| Literature DB >> 30687555 |
Francisco Monteiro1, Pedro Oliveira1, Artur Condé1.
Abstract
This paper presents a case of a perfectly healthy 36-year-old male, who went to the emergency department with a clinical picture of diffuse headache, dizziness, and asthenia with 3 days of evolution, after a long cycling race. He was admitted to the ENT Department with suspected diagnosis of peripheral vertigo. The patient developed hypoesthesia of the face, diplopia, right lateropulsion, and Romberg with preferential rightward fall, and imaging studies demonstrated an extracranial vertebral artery dissection concomitant with PICA territory infarction. This is a rare described case of a vertebral artery dissection concomitant with an infarction of the PICA territory.

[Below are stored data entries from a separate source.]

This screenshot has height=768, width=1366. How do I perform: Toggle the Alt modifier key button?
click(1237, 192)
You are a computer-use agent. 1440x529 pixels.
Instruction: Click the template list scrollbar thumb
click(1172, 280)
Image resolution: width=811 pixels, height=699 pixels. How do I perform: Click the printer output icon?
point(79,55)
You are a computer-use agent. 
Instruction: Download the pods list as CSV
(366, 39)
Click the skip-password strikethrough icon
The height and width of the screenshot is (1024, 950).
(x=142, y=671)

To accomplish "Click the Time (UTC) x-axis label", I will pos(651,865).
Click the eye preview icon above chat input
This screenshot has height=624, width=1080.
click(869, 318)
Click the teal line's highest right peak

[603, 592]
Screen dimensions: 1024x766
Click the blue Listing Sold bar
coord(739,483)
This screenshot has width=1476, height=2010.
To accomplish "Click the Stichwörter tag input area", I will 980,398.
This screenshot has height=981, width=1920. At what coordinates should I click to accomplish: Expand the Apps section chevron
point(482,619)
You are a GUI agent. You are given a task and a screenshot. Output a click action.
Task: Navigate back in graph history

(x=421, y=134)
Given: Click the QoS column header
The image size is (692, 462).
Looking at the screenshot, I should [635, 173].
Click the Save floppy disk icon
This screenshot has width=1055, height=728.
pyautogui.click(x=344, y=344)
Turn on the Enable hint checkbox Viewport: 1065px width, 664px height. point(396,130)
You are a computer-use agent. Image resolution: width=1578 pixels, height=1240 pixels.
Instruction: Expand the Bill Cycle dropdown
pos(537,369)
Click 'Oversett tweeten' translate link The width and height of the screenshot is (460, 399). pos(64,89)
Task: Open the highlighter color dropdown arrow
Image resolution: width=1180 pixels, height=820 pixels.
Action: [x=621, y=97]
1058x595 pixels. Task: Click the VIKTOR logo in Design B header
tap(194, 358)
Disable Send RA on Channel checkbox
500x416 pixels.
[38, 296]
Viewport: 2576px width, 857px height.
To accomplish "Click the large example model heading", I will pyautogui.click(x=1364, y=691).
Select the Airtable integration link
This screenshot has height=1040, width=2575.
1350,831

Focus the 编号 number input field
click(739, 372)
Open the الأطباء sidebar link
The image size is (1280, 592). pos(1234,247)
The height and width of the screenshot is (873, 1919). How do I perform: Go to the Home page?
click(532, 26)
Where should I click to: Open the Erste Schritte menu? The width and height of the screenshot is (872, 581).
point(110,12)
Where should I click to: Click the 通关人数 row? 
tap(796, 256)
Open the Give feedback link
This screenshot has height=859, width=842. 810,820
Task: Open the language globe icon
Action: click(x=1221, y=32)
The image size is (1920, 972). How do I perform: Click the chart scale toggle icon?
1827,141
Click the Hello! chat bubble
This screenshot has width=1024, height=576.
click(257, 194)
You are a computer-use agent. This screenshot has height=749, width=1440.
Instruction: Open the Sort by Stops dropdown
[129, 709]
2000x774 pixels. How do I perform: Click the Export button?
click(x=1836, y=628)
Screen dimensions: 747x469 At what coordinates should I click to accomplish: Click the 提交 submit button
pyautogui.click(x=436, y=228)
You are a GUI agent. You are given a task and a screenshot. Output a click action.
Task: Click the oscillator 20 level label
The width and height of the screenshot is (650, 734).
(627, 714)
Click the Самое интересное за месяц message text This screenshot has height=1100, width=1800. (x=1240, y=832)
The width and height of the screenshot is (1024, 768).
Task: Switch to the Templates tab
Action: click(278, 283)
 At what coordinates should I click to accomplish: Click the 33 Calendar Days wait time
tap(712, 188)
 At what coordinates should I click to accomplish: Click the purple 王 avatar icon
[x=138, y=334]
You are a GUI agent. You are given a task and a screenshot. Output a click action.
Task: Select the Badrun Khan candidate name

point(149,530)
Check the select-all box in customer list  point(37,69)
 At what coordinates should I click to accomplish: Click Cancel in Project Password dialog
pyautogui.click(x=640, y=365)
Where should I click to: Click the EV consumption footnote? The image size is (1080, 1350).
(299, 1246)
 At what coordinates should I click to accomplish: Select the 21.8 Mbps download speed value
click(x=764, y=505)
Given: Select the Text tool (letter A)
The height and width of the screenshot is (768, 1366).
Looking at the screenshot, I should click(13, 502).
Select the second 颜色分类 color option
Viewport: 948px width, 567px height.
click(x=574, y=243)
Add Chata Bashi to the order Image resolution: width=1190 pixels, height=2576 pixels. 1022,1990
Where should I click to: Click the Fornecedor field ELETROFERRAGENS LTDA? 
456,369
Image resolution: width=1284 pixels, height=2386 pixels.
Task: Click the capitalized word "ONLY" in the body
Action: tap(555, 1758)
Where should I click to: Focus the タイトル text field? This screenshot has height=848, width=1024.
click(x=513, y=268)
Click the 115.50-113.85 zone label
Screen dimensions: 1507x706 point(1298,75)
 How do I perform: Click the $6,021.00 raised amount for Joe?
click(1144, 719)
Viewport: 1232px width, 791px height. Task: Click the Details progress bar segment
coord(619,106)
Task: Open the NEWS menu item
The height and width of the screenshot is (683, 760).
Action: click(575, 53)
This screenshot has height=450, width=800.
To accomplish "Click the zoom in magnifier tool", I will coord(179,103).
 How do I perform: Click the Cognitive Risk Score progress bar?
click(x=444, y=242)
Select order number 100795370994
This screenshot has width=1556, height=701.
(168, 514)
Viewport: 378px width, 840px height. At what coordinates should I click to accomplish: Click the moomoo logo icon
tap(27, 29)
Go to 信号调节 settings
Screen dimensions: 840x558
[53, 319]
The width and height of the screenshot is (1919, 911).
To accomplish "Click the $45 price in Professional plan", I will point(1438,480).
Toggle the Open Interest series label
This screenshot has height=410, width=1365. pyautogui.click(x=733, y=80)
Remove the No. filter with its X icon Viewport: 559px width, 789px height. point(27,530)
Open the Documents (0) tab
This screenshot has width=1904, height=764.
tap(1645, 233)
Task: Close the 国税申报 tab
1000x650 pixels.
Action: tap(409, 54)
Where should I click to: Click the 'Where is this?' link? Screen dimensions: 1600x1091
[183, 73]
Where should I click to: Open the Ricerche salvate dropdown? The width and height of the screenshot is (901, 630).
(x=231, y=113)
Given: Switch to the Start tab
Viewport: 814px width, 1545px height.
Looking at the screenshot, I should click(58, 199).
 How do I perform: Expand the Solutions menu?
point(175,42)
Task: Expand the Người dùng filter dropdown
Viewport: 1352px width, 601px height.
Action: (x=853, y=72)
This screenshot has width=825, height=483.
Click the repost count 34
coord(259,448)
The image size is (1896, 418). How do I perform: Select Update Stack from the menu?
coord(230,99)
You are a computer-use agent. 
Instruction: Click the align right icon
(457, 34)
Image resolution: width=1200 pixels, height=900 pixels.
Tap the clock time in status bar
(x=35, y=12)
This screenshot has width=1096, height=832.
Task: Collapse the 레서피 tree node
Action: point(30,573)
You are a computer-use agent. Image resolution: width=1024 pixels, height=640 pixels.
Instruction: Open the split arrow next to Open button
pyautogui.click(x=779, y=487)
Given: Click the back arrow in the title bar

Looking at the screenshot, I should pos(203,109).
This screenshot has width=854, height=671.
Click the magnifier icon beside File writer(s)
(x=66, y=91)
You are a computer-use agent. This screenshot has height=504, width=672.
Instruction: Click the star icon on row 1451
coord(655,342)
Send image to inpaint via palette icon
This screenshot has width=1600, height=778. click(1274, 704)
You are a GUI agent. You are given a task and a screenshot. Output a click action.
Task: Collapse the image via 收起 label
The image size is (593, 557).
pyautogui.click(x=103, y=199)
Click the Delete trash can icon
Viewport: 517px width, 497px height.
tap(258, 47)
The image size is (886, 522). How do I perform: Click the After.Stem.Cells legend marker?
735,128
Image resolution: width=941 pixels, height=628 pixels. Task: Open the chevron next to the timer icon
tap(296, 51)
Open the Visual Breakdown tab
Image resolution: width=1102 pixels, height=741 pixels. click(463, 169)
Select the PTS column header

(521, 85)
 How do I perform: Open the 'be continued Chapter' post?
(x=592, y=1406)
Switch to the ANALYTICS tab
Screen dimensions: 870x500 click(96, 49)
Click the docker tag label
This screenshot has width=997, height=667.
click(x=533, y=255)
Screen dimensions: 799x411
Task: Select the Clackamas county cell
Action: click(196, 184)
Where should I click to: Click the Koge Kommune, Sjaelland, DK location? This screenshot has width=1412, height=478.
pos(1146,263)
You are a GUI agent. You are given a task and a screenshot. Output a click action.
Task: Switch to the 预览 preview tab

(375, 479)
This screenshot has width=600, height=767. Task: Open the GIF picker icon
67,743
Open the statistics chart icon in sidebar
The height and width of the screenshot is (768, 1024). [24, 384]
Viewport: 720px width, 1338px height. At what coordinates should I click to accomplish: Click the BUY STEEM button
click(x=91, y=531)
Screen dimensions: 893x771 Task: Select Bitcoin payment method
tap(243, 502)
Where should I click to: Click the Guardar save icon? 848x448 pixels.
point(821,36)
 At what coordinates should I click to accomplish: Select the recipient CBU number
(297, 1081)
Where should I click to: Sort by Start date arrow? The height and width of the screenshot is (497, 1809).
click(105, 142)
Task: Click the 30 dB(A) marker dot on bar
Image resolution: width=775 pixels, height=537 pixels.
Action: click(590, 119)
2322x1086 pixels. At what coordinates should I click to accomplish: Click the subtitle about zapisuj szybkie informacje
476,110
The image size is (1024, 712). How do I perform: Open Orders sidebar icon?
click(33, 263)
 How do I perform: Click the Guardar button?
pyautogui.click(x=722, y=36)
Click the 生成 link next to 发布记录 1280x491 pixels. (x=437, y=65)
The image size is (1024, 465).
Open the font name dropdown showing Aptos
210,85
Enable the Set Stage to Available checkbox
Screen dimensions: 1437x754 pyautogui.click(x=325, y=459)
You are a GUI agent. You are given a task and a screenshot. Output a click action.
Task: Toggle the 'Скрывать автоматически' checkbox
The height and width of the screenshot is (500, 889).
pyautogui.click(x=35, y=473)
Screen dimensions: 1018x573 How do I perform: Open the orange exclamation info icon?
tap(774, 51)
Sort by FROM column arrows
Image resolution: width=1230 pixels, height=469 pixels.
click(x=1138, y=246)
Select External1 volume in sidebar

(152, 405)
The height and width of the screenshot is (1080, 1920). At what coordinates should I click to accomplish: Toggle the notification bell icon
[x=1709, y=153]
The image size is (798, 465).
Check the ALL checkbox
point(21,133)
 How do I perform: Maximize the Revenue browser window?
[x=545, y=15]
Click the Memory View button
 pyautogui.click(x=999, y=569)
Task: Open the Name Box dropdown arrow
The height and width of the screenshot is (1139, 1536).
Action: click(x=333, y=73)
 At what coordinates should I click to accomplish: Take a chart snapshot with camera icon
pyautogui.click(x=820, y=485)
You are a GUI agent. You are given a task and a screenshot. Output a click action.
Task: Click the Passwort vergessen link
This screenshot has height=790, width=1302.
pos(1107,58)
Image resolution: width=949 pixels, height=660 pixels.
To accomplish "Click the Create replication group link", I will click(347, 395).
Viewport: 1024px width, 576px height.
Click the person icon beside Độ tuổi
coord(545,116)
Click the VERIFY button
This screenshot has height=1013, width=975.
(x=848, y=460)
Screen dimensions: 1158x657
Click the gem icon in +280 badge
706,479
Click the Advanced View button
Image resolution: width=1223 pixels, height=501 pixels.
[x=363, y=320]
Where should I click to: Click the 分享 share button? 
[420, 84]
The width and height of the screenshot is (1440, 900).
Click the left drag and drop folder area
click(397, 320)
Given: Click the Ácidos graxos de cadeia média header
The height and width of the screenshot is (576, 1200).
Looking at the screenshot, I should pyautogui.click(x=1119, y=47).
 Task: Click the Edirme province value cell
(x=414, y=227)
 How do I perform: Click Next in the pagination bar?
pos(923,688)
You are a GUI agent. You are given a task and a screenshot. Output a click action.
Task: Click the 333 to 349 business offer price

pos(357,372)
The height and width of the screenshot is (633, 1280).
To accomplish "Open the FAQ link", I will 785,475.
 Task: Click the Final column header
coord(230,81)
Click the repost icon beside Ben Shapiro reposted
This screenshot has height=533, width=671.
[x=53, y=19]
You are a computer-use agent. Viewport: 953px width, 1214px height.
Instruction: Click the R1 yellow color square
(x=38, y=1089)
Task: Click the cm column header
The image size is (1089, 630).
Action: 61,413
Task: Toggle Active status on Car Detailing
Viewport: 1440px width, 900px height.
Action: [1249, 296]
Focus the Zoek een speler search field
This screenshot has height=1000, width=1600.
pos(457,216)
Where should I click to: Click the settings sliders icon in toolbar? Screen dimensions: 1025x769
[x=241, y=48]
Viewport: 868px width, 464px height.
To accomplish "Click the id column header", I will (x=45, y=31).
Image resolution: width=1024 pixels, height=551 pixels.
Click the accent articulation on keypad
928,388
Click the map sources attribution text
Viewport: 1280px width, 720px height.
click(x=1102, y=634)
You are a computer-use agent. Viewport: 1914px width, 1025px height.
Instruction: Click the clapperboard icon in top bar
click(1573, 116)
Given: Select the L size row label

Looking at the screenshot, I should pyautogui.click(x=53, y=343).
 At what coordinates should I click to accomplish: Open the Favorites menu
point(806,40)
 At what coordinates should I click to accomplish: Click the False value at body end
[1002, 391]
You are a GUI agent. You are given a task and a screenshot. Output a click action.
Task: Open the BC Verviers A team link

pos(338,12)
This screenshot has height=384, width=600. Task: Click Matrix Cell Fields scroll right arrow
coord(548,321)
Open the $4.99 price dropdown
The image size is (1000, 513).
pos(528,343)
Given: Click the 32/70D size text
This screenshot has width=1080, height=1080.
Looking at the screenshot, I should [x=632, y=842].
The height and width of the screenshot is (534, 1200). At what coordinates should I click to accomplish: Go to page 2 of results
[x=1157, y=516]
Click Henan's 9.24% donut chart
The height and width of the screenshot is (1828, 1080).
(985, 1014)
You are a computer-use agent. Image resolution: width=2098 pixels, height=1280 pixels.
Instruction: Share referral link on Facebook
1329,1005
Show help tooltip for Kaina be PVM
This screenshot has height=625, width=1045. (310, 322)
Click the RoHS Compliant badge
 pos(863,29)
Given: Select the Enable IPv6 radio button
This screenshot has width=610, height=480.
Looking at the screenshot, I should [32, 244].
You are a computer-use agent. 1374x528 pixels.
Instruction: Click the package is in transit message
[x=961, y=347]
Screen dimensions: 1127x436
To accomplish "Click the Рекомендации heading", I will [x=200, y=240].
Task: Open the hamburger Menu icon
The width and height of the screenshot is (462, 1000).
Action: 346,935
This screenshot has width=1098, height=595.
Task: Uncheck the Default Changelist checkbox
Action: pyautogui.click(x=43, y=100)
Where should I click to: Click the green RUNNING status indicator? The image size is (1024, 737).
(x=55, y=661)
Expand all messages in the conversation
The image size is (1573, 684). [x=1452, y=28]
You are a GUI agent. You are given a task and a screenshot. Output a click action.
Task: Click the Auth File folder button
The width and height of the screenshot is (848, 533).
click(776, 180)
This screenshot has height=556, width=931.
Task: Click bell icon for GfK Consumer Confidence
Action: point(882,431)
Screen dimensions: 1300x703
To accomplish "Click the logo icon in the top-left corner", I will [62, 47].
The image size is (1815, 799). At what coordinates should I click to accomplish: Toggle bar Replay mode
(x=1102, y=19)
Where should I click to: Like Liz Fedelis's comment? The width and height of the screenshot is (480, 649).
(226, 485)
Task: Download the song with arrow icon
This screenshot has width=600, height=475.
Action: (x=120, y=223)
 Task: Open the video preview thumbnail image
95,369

This case demonstrates the importance of maintaining a high degree of suspicion of stroke in patients with signs/symptoms of nystagmus/vertigo and the relevance of magnetic resonance imaging instead of tomography in the detection of these serious clinic conditions.Entities:
Year: 2018 PMID: 30687555 PMCID: PMC6327282 DOI: 10.1155/2018/5387607
Source DB: PubMed Journal: Case Rep Otolaryngol ISSN: 2090-6773
Figure 1(a) Asymmetry at V2 segment of the left vertebral artery compared to that of the right vertebral artery (red arrow); (b) hyperintense signal in the right dorsolateral segment of the bulb, corresponding to the PICA infarction territory.